Can State Reach Spanish Speakers in an Emergency?

By Doug Maine
Were state residents who speak only Spanish adequately informed about safety measures and procedures before, during and after Hurricane Sandy struck the Northeast last fall?
That’s what Jaime Gómez, dean of Eastern Connecticut State University ‘s School of Education and Professional Studies, hopes to learn from a new study he is undertaking.
Its goals are to see how well Spanish-language media did in keeping the Spanish-speaking community informed about safety measures and procedures and determine how effective the state government was in implementing communication protocols to reach marginalized monolingual Spanish-speaking populations.
Gómez, a communications professor whose expertise includes crisis communication, said, “When Hurricane Sandy came along, I witnessed all this crisis communication on the English-language channels, but I never saw anything on the main (Spanish-language) channels, and this is where the idea came from.”
“I know there’s quite a sizable population of Hispanics that speaks only Spanish, particularly in the Hartford and Windham areas, Gómez said. “I spoke to some Spanish-speaking people, and they said they had a hard time finding information.”
In some families, “members of the older generation don’t speak English, and they rely on the younger generation,” he added.
Overall, he said the state emergency management officials’ efforts were quite efficient in getting information out to English speakers. But he wondered whether Spanish speakers were informed about the storm’s progress and the need to evacuate some areas.
There was some effort to get the word out to the Spanish-speaking community.
During Sandy, Scott DeVico, a spokesman for the Department of Emergency Services and Public Protection, said, “We utilized Univisión as a mechanism to get the word out to the Spanish-speaking population in the state.”
Gómez is not undertaking the emergency alert project alone. The study has the support of Lourdes Montalvo, who represents Windham on the state’s Latino and Puerto Rican Affairs Commission, and Diana Rios, an associate professor of communication sciences at the University of Connecticut .

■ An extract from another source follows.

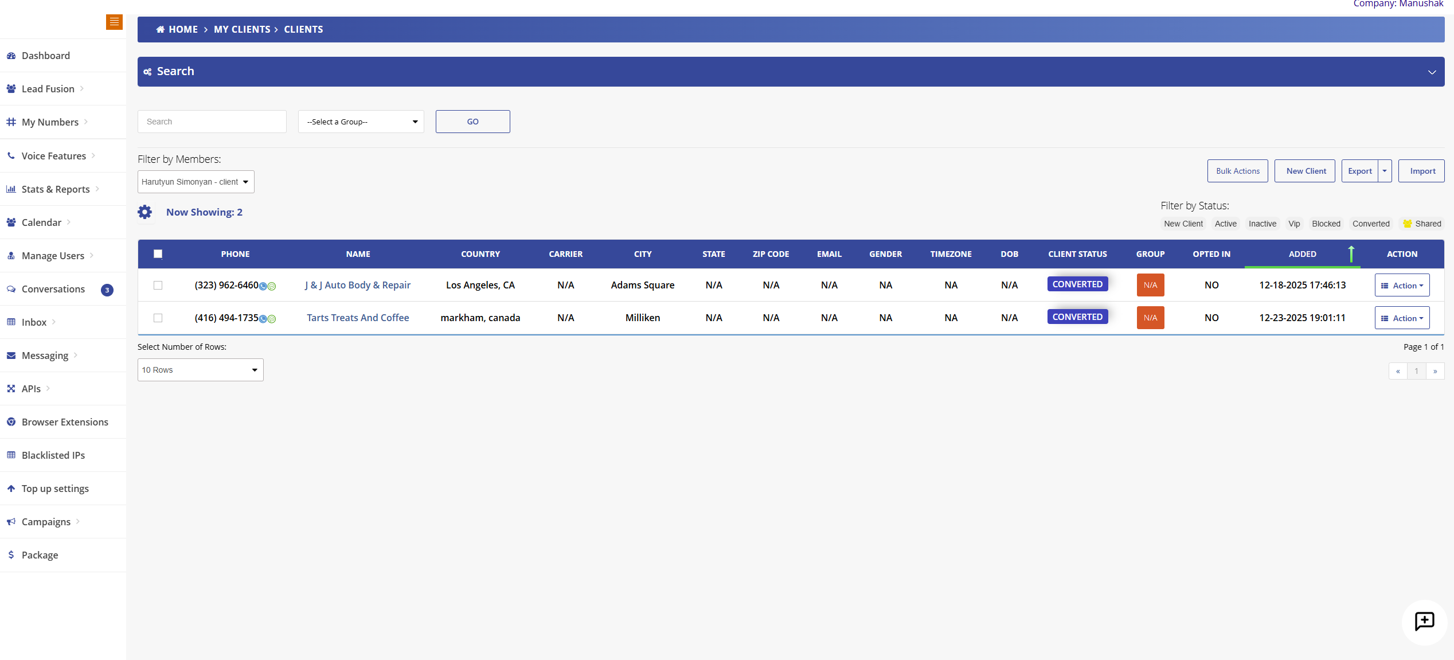Image resolution: width=1454 pixels, height=660 pixels.
Task: Click the ADDED column sort arrow
Action: (x=1351, y=254)
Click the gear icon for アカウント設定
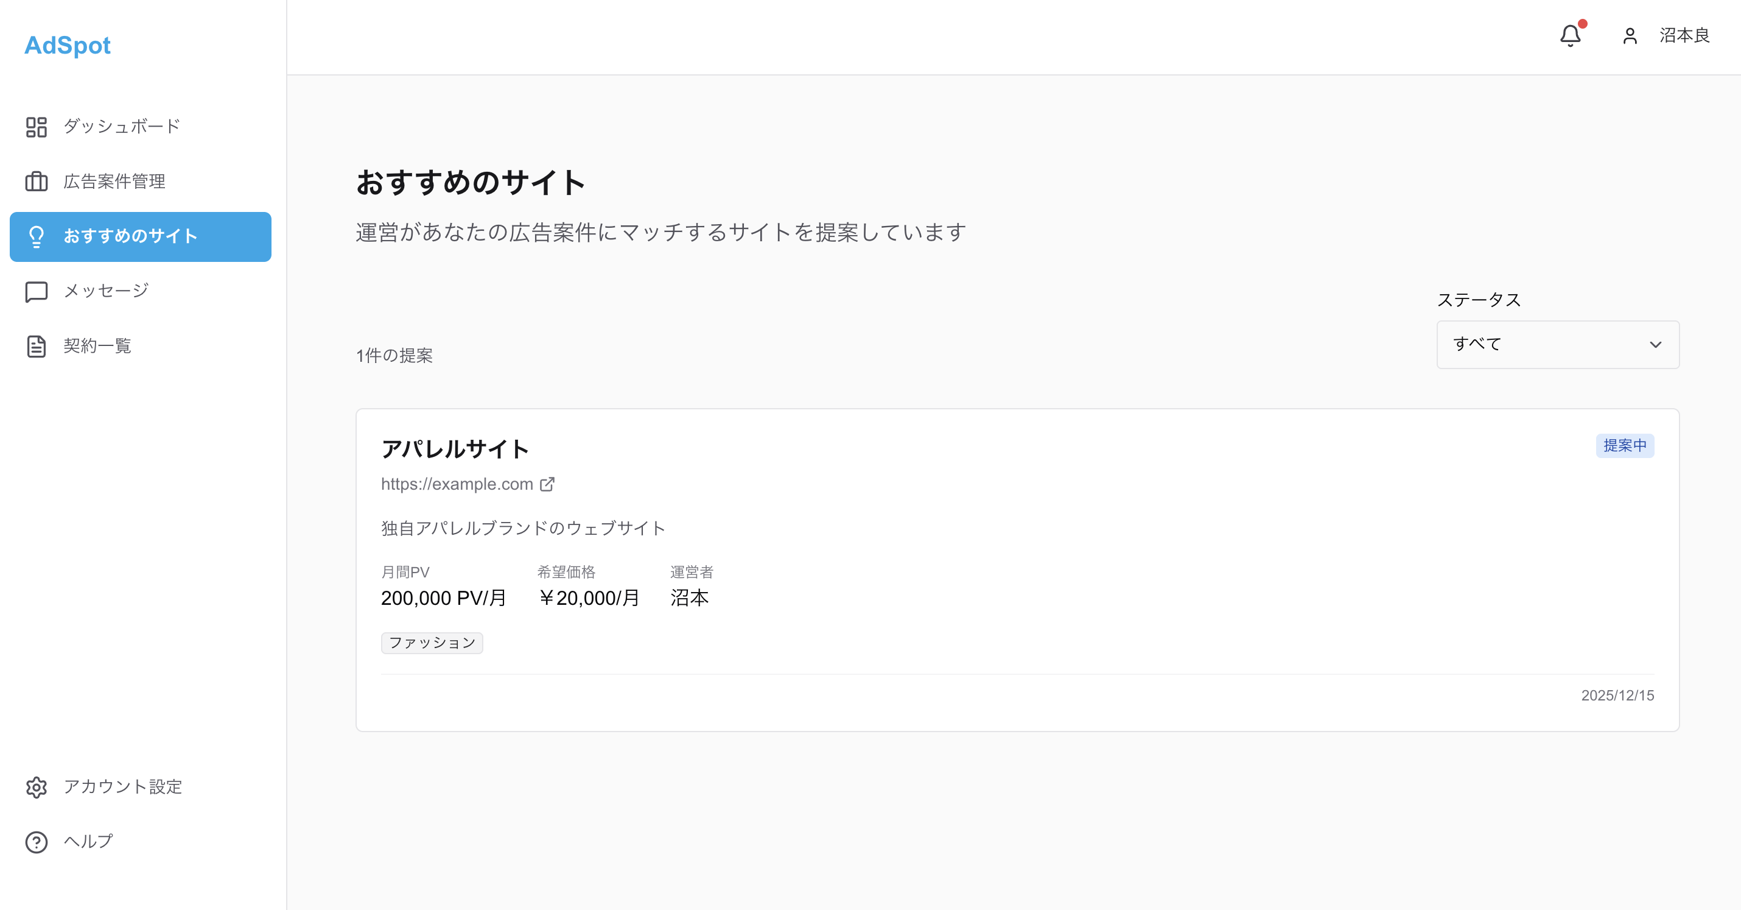Screen dimensions: 1741x910 pyautogui.click(x=36, y=787)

The study will have a resource-based accountability component, which means focusing on the end results and then working backwards to the means, in order to determine what, if any, changes in procedures or resource-allocation are necessary.
To keep things manageable, the study will not encompass the entire state. “We’re going to do a limited study, to find out what happened in New London and Windham,” Gómez said.
He plans to have meetings to gather input from state officials, representatives of the Spanish-language media and members of Latino community organizations, in an effort to get answers to three broad questions:
• How effective was the state government in its interaction with the Spanish-language media during Sandy ? Did the state provide informational material in Spanish?
• What were the actions taken by the Spanish-language media to inform their audiences about the emergency?
• How does the community perceive governmental and media efforts to reach them?
Some Spanish-language newspapers, radio stations and television stations, as well as state officials, may have already thought about what they did to inform Spanish-speakers about Sandy and changes they could make so they do better in the event of an emergency of similar magnitude,  Gómez said.
“Then the communities can tell us how they felt, whether they felt secure,” providing anecdotal information about their efforts to stay informed about Sandy , which could be critical or supportive of the Spanish-language media and the state, he said.
Gómez said his hope is, “that we find solutions and effective ways when we come together and collect all of this criticism and praise and support and ideas.
“It’s an exercise in improving communication in the community,” he said. “There’s a lot of things out there that we don’t know.”
“Hopefully, there will not be any more Sandys,” Gómez said. But should the state face a threat of similar proportions, “we just want to find out if we can do more.”